Wer KI nutzt, sollte sich der Anfälligkeit für inhaltliche Fehler bewusst sein. Die Anbieter von KI weisen mit gutem Grund darauf hin, dass KI-generierte Inhalte gründlich überprüft werden müssen.
Unwahre Angaben in der Unternehmenskommunikation sind oft wettbewerbswidrig. Dies kann Ansprüche von Wettbewerbern und Verbraucherschutzverbänden zur Folge haben.
Wenn die KI in der Unternehmenskommunikation (mit-)schreibt, sind Transparenz und Qualitätskontrolle unentbehrlich. Wer KI im Marketing professionell mit Augenmaß einsetzt, sollte daher auf menschliche Intelligenz nicht verzichten, die den KI-generierten Content überprüft.

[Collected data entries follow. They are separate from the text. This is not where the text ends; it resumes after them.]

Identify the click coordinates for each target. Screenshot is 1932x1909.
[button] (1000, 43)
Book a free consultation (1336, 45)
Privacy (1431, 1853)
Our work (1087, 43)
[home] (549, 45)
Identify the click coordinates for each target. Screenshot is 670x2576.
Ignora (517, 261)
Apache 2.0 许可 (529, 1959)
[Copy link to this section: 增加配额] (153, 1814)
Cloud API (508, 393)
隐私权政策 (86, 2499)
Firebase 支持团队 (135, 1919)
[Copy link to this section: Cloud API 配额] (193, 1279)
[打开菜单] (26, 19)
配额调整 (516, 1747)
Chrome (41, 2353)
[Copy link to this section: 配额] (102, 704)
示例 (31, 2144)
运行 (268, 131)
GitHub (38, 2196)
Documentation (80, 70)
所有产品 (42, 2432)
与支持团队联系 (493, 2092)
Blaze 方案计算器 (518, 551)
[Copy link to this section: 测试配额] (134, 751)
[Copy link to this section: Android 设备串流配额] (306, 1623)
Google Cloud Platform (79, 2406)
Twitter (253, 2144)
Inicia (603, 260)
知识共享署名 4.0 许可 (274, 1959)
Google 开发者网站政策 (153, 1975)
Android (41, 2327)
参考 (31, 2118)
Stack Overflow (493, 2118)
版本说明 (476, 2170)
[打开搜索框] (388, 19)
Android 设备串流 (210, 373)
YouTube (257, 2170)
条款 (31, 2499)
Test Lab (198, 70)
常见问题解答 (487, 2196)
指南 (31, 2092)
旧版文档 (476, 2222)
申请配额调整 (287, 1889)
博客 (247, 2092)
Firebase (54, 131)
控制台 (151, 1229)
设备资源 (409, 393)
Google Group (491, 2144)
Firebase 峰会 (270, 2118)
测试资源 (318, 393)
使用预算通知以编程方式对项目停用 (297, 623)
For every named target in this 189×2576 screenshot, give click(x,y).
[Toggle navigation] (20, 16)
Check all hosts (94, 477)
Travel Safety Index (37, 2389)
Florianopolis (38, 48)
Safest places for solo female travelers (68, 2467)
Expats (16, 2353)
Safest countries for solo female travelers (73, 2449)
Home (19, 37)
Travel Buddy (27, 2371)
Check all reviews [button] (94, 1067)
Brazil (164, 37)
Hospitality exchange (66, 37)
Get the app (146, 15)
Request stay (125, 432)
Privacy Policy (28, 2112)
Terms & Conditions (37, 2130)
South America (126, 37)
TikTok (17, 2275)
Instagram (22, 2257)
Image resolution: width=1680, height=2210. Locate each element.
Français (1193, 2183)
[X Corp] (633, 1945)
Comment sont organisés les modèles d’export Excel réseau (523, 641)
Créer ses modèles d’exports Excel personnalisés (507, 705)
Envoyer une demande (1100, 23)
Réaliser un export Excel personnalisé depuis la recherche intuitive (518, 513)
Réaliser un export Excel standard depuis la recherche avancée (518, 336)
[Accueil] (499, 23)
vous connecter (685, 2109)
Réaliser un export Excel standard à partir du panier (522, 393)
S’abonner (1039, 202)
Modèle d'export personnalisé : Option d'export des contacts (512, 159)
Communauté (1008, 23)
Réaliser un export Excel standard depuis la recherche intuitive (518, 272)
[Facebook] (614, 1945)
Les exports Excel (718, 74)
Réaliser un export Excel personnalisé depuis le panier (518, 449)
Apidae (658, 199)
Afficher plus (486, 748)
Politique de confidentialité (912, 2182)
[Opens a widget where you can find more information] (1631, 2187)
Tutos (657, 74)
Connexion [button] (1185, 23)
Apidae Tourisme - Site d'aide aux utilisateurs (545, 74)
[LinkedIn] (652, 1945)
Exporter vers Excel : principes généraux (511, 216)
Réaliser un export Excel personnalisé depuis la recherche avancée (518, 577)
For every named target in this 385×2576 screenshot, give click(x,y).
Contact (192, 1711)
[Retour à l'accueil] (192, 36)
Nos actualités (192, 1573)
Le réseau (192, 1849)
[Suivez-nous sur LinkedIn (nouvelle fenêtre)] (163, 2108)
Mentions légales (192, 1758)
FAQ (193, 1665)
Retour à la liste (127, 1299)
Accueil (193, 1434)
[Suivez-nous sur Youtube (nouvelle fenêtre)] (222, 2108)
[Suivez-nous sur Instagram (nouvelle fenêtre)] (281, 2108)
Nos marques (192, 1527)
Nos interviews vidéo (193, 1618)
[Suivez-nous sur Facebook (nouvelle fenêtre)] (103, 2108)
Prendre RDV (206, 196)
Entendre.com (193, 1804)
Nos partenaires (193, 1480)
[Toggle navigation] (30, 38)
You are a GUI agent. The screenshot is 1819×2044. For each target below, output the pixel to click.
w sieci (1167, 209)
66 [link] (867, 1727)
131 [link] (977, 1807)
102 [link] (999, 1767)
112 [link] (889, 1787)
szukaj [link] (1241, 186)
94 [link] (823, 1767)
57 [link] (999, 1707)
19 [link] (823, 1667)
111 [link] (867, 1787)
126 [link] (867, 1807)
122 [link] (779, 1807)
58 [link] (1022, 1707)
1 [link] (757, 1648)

Urheberrecht: Zwischen Prompt und Plagiat
Wird durch gezieltes Prompting ein Output generiert, der bereits existierenden Werken sehr ähnlich ist, besteht die Gefahr, dass eine urheberrechtswidrige Bearbeitung eines Werkes vorliegt. Um Urheberrechtsverletzungen zu vermeiden, ist es daher wichtig, ausreichend Abstand zwischen dem KI-generierten Output und dem Original zu wahren. Dann liegt eine zulässige freie Benutzung vor.
„Blackbox“ KI-Trainingsdaten: Programmieren Unternehmen KI-Anwendungen nicht selbst, bestehen in der Regel kaum Einsichtsmöglichkeiten, mit welchen Inhalten die KI trainiert wurde. Die meisten generativen KI-Anwendungen arbeiten nicht mit Quellenangaben, sodass nicht nachvollziehbar ist, auf welchen Quellen der Output basiert. Übernimmt die KI bei der Generierung von Text ganze Passagen wörtlich aus anderen Quellen, sind schnell Urheberrechte verletzt.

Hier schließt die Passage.